- [EXERCISE] Print all of the records. Exclude the images.

- [SOURCE INFORMATION]
--------

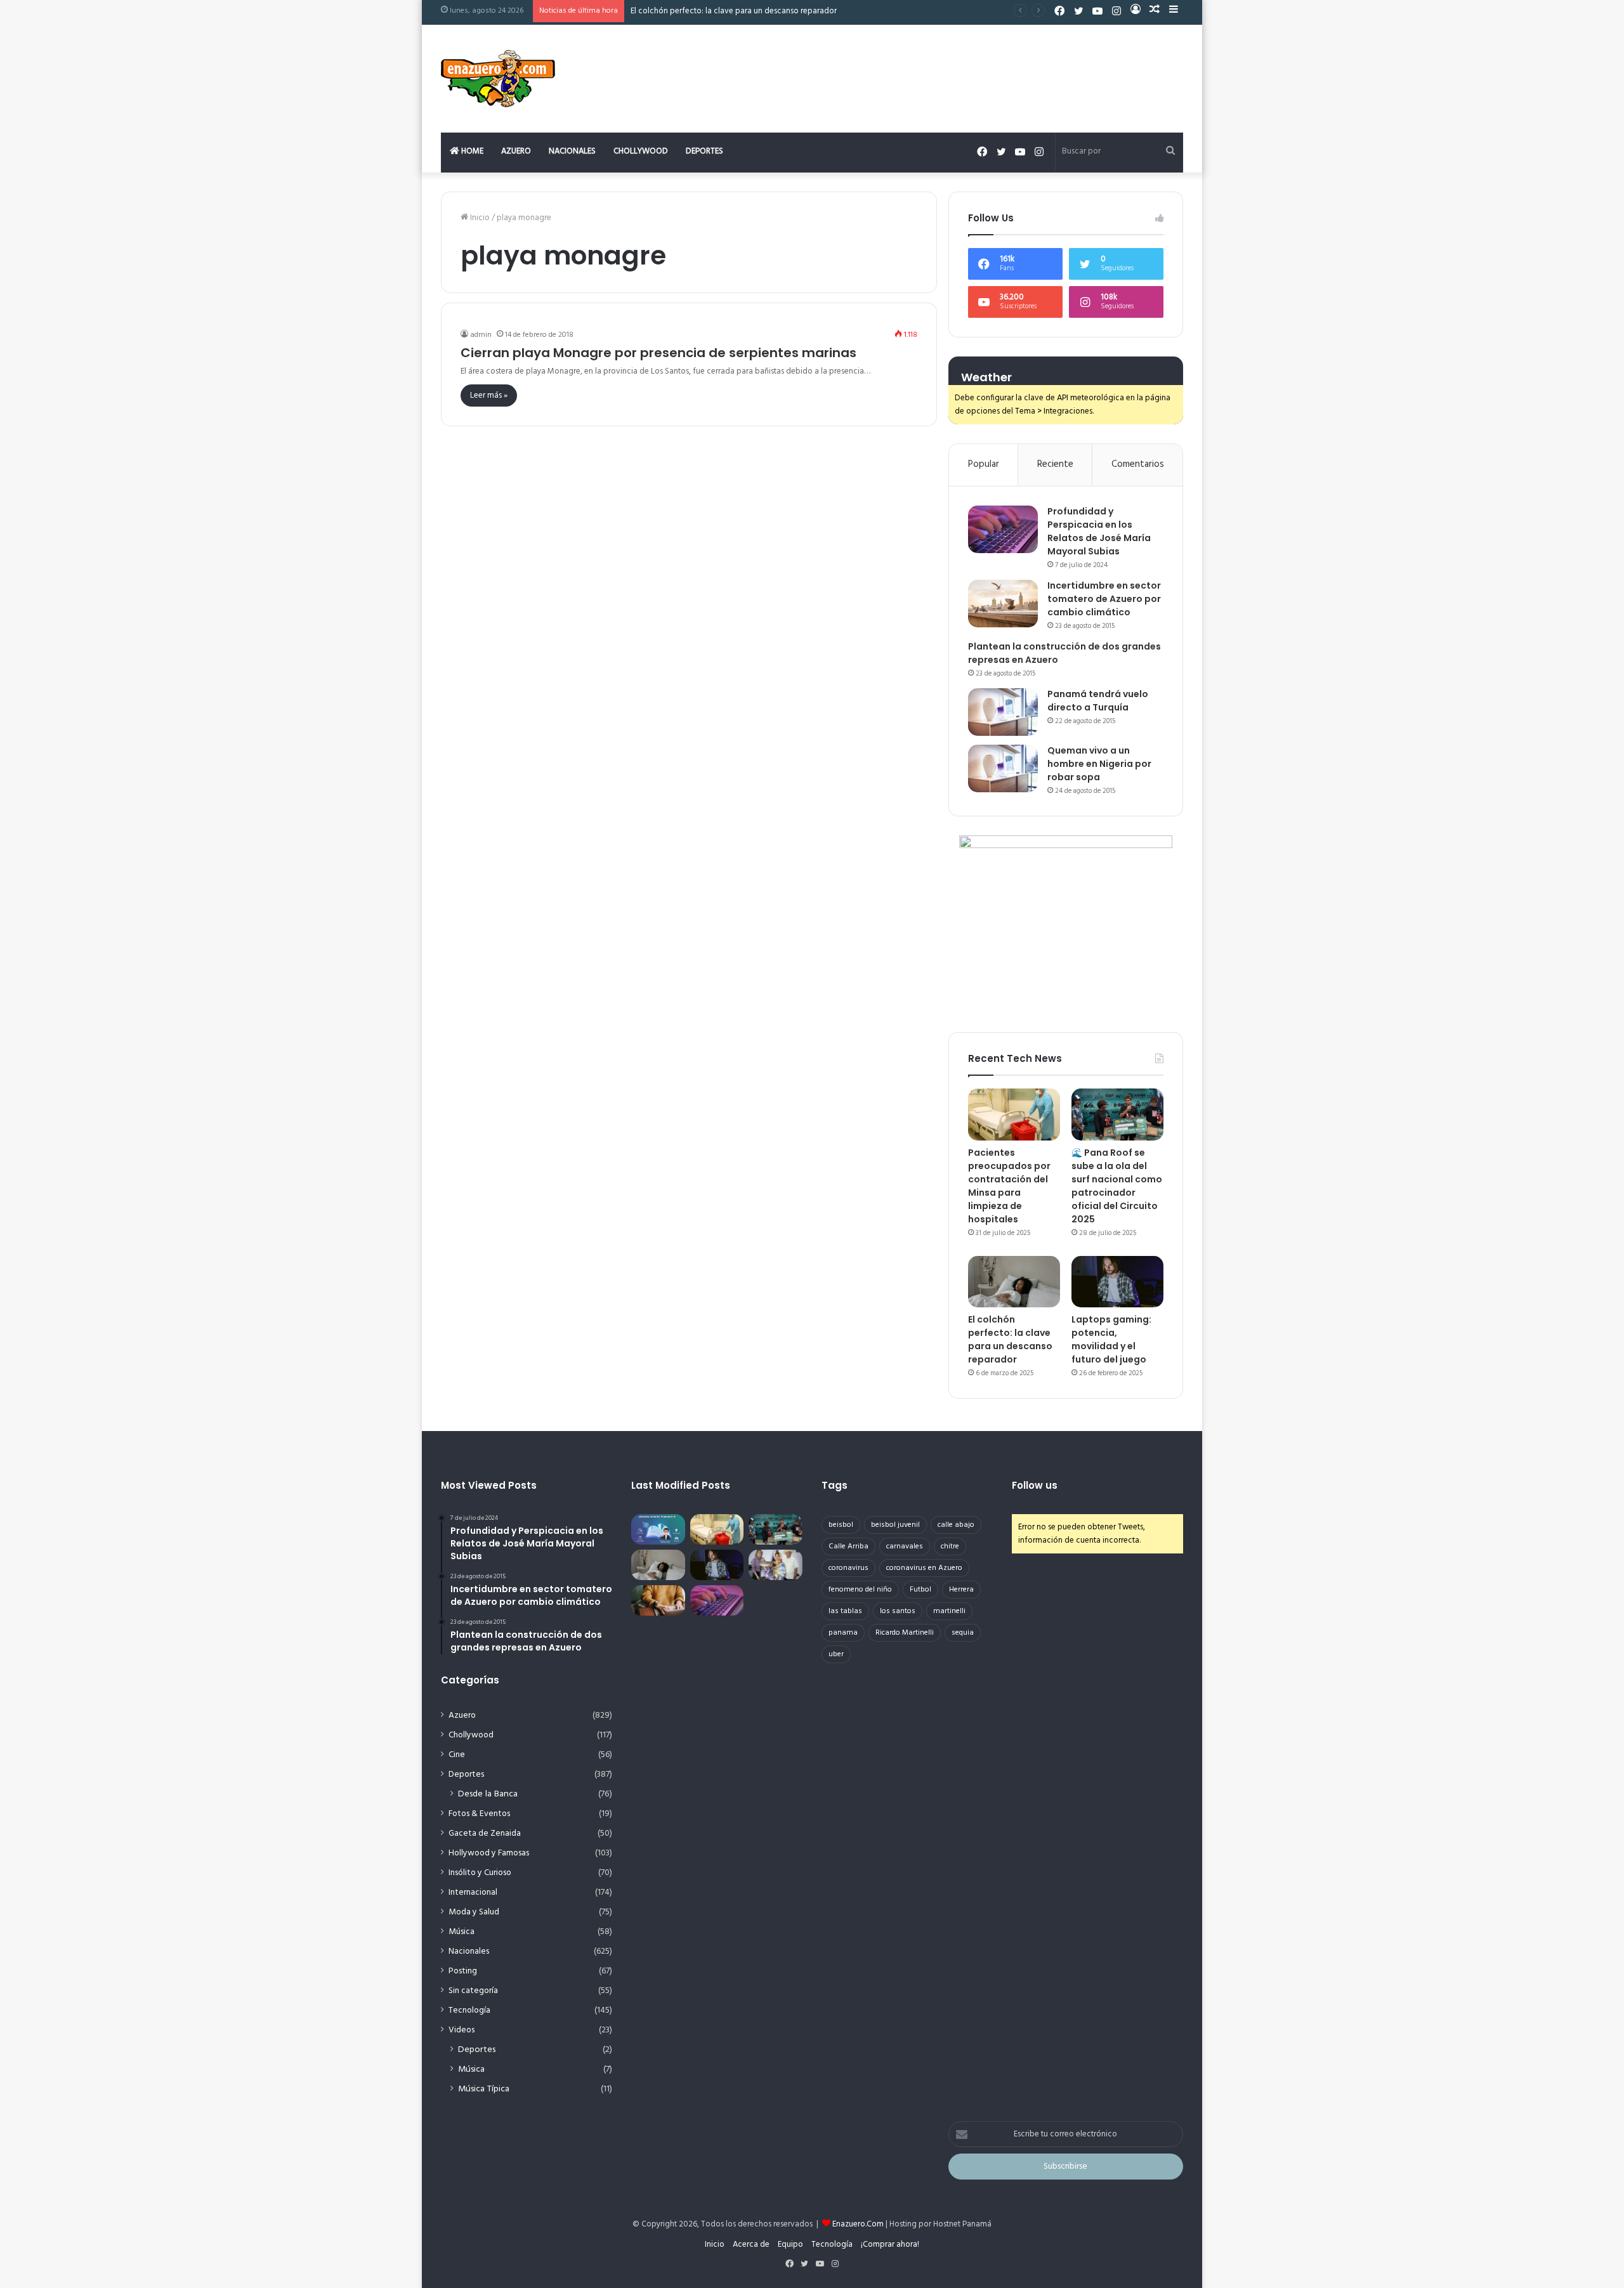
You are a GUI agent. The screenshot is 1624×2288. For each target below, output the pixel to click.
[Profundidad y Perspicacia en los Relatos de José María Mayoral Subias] (1003, 529)
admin (481, 335)
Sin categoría (473, 1990)
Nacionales (572, 151)
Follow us (1035, 1485)
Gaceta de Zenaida (485, 1833)
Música (462, 1931)
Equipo (790, 2244)
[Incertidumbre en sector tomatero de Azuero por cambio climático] (1003, 603)
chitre (950, 1546)
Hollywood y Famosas (489, 1853)
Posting (463, 1971)
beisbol (840, 1525)
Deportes (704, 151)
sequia (963, 1632)
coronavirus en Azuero (924, 1568)
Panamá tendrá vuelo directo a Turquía (1097, 701)
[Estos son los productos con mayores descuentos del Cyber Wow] (658, 1600)
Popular (983, 464)
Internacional (473, 1892)
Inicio (479, 218)
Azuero (516, 151)
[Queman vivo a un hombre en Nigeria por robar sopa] (1003, 768)
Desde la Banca (488, 1794)
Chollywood (640, 151)
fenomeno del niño (860, 1589)
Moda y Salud (474, 1912)
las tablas (845, 1611)
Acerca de (751, 2244)
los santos (897, 1611)
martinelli (949, 1611)
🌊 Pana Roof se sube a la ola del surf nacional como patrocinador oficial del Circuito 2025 (1116, 1186)
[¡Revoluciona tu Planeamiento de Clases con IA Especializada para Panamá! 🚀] (658, 1529)
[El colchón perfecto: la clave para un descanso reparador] (1014, 1282)
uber (836, 1654)
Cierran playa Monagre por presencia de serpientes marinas (658, 353)
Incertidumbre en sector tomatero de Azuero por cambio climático (1104, 598)
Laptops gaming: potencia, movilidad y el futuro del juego (1111, 1339)
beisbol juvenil (895, 1525)
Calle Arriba (848, 1546)
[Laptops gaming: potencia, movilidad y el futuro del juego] (1117, 1282)
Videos (462, 2030)
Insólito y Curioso (480, 1872)
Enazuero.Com (858, 2224)
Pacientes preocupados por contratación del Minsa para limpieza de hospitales (1009, 1186)
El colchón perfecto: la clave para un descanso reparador (734, 11)
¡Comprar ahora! (890, 2244)
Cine (457, 1755)
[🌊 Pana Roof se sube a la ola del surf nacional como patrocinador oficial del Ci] (1117, 1114)
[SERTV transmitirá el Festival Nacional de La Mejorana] (775, 1565)
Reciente (1055, 464)
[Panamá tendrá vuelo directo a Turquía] (1003, 712)
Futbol (920, 1589)
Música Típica (483, 2089)
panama (843, 1632)
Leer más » (489, 395)
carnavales (904, 1546)
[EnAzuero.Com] (498, 78)
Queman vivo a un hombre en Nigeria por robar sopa (1099, 763)
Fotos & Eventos (479, 1814)
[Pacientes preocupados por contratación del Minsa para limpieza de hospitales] (1014, 1114)
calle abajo (956, 1525)
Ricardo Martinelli (904, 1632)
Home (471, 151)
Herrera (961, 1589)
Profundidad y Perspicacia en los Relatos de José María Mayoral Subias (1099, 531)
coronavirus (848, 1568)
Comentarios (1137, 464)
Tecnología (469, 2010)
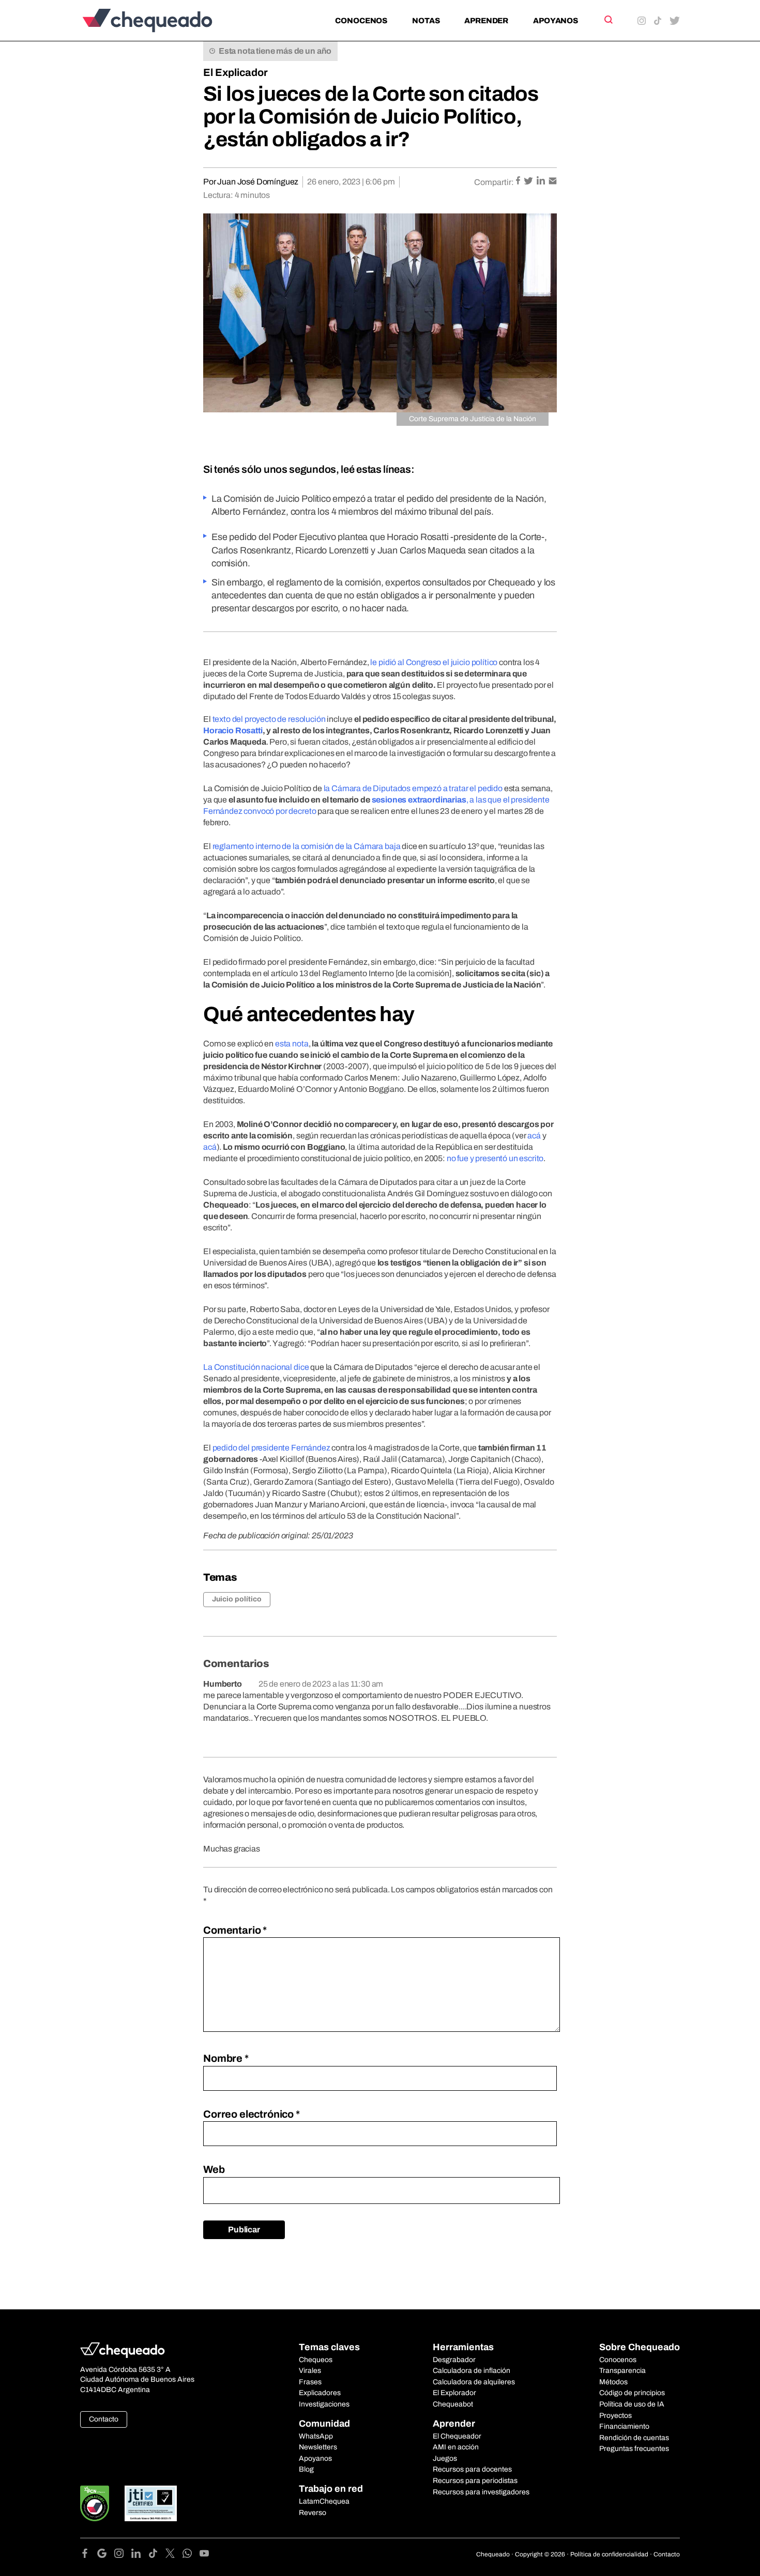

--------

- [ANSWER BOX]
You are a GUI agent. The screenshot is 1624×2288. For each target below, output the pixel to click.
[Profundidad y Perspicacia en los Relatos de José María Mayoral Subias] (1003, 529)
admin (481, 335)
Sin categoría (473, 1990)
Nacionales (572, 151)
Follow us (1035, 1485)
Gaceta de Zenaida (485, 1833)
Música (462, 1931)
Equipo (790, 2244)
[Incertidumbre en sector tomatero de Azuero por cambio climático] (1003, 603)
chitre (950, 1546)
Hollywood y Famosas (489, 1853)
Posting (463, 1971)
beisbol (840, 1525)
Deportes (704, 151)
sequia (963, 1632)
coronavirus en Azuero (924, 1568)
Panamá tendrá vuelo directo a Turquía (1097, 701)
[Estos son los productos con mayores descuentos del Cyber Wow] (658, 1600)
Popular (983, 464)
Internacional (473, 1892)
Inicio (479, 218)
Azuero (516, 151)
[Queman vivo a un hombre en Nigeria por robar sopa] (1003, 768)
Desde la Banca (488, 1794)
Chollywood (640, 151)
fenomeno del niño (860, 1589)
Moda y Salud (474, 1912)
las tablas (845, 1611)
Acerca de (751, 2244)
los santos (897, 1611)
martinelli (949, 1611)
🌊 Pana Roof se sube a la ola del surf nacional como patrocinador oficial del Circuito 2025 (1116, 1186)
[¡Revoluciona tu Planeamiento de Clases con IA Especializada para Panamá! 🚀] (658, 1529)
[El colchón perfecto: la clave para un descanso reparador] (1014, 1282)
uber (836, 1654)
Cierran playa Monagre por presencia de serpientes marinas (658, 353)
Incertidumbre en sector tomatero de Azuero por cambio climático (1104, 598)
Laptops gaming: potencia, movilidad y el futuro del juego (1111, 1339)
beisbol juvenil (895, 1525)
Calle Arriba (848, 1546)
[Laptops gaming: potencia, movilidad y el futuro del juego] (1117, 1282)
Videos (462, 2030)
Insólito y Curioso (480, 1872)
Enazuero.Com (858, 2224)
Pacientes preocupados por contratación del Minsa para limpieza de hospitales (1009, 1186)
El colchón perfecto: la clave para un descanso reparador (734, 11)
¡Comprar ahora! (890, 2244)
Cine (457, 1755)
[🌊 Pana Roof se sube a la ola del surf nacional como patrocinador oficial del Ci] (1117, 1114)
[SERTV transmitirá el Festival Nacional de La Mejorana] (775, 1565)
Reciente (1055, 464)
[Panamá tendrá vuelo directo a Turquía] (1003, 712)
Futbol (920, 1589)
Música Típica (483, 2089)
panama (843, 1632)
Leer más » (489, 395)
carnavales (904, 1546)
[EnAzuero.Com] (498, 78)
Queman vivo a un hombre en Nigeria por robar sopa (1099, 763)
Fotos & Eventos (479, 1814)
[Pacientes preocupados por contratación del Minsa para limpieza de hospitales] (1014, 1114)
calle abajo (956, 1525)
Ricardo Martinelli (904, 1632)
Home (471, 151)
Herrera (961, 1589)
Profundidad y Perspicacia en los Relatos de José María Mayoral Subias (1099, 531)
coronavirus (848, 1568)
Comentarios (1137, 464)
Tecnología (469, 2010)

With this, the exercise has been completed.